Voice assistant backend cost calculator

Voice-pipeline LLM step (STT→LLM→TTS); sub-1s latency.

The LLM step in a voice assistant pipeline sits between STT (which outputs a transcript) and TTS (which needs a response string). The input is typically 100–300 tokens of transcript plus a short system prompt; output is 50–150 tokens of spoken-language reply. At 60/40 input/output and 2k context, the token budget fits comfortably.
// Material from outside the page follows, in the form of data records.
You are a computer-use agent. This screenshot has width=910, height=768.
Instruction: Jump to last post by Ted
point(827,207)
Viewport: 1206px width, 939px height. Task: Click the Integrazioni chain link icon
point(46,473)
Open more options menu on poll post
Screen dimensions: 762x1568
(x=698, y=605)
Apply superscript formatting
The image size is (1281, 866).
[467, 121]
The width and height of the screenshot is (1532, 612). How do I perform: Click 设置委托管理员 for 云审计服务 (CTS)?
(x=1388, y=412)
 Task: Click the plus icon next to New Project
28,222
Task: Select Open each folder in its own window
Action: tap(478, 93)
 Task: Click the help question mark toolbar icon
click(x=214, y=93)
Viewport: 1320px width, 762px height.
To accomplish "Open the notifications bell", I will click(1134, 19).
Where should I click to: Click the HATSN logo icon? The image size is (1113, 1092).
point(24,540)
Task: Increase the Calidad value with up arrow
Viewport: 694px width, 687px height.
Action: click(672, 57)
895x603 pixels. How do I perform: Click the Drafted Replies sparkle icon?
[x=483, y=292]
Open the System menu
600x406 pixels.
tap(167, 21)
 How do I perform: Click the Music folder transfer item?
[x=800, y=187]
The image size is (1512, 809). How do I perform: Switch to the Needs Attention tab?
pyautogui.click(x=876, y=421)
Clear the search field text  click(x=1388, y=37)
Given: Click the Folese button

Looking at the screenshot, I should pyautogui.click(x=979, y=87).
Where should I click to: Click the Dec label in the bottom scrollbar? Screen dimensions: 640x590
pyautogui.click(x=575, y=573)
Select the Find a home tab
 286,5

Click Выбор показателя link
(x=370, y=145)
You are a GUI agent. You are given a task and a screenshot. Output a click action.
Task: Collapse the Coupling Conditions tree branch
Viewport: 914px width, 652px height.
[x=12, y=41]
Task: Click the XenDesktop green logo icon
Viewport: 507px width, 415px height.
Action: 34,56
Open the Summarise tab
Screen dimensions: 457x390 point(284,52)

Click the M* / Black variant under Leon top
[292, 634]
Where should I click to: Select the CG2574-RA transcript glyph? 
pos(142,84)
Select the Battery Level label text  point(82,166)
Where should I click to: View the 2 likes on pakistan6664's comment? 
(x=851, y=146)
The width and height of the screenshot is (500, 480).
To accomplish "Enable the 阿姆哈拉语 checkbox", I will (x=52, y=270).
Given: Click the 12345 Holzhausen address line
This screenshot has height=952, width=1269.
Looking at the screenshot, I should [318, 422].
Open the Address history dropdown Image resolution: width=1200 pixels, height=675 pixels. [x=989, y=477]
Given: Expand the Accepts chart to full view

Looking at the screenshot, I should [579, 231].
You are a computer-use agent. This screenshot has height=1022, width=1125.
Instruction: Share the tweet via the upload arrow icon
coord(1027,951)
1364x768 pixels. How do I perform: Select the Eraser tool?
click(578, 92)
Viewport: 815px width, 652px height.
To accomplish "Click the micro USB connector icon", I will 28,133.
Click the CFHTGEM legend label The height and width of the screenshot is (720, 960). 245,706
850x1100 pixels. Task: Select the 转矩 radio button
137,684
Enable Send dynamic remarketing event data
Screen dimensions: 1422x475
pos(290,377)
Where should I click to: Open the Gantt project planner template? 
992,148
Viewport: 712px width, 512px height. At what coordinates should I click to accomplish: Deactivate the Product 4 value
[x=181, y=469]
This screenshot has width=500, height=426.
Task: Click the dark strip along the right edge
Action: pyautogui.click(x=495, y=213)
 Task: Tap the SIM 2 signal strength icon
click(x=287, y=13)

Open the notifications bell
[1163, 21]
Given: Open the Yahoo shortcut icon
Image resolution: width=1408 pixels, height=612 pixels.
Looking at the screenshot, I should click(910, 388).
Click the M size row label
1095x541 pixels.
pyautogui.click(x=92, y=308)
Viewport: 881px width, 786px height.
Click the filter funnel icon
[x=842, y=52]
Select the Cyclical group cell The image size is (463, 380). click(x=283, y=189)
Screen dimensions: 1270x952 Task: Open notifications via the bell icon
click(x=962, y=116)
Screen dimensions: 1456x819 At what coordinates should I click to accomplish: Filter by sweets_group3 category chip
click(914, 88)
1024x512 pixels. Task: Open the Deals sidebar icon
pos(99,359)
Latency is the only constraint that matters here. End-to-end voice round-trip budgets are 800–1200 ms, so the LLM step must clear p95 under 500 ms to leave room for STT and TTS. That forces you toward smaller, faster models — 7B–8B class — deployed on providers with low first-token latency. Cached prompts (system prompt + conversation history) cover roughly 40% of input tokens; keep the system prompt stable to maximise cache hits. Cost matters less than TTFT; overpaying 20% for a faster cold-start is almost always the right trade.

Recommended models

meta/llama-3.1-8b-instruct

8B size hits the speed target on most GPU providers; strong instruction following for conversational replies.

meta/llama-3.2-3b-instruct

3B delivers even lower TTFT on commodity hardware; acceptable quality for short voice replies.

google/gemma-2-9b-it

Competitive TTFT with strong conversational coherence in the 8B–9B class.

mistralai/mistral-small-3

Designed for low-latency deployments; good accuracy-to-speed trade-off for voice workloads.

alibaba/qwen-3-8b-instruct

Fast at 8B scale with reliable instruction following for short-form spoken responses.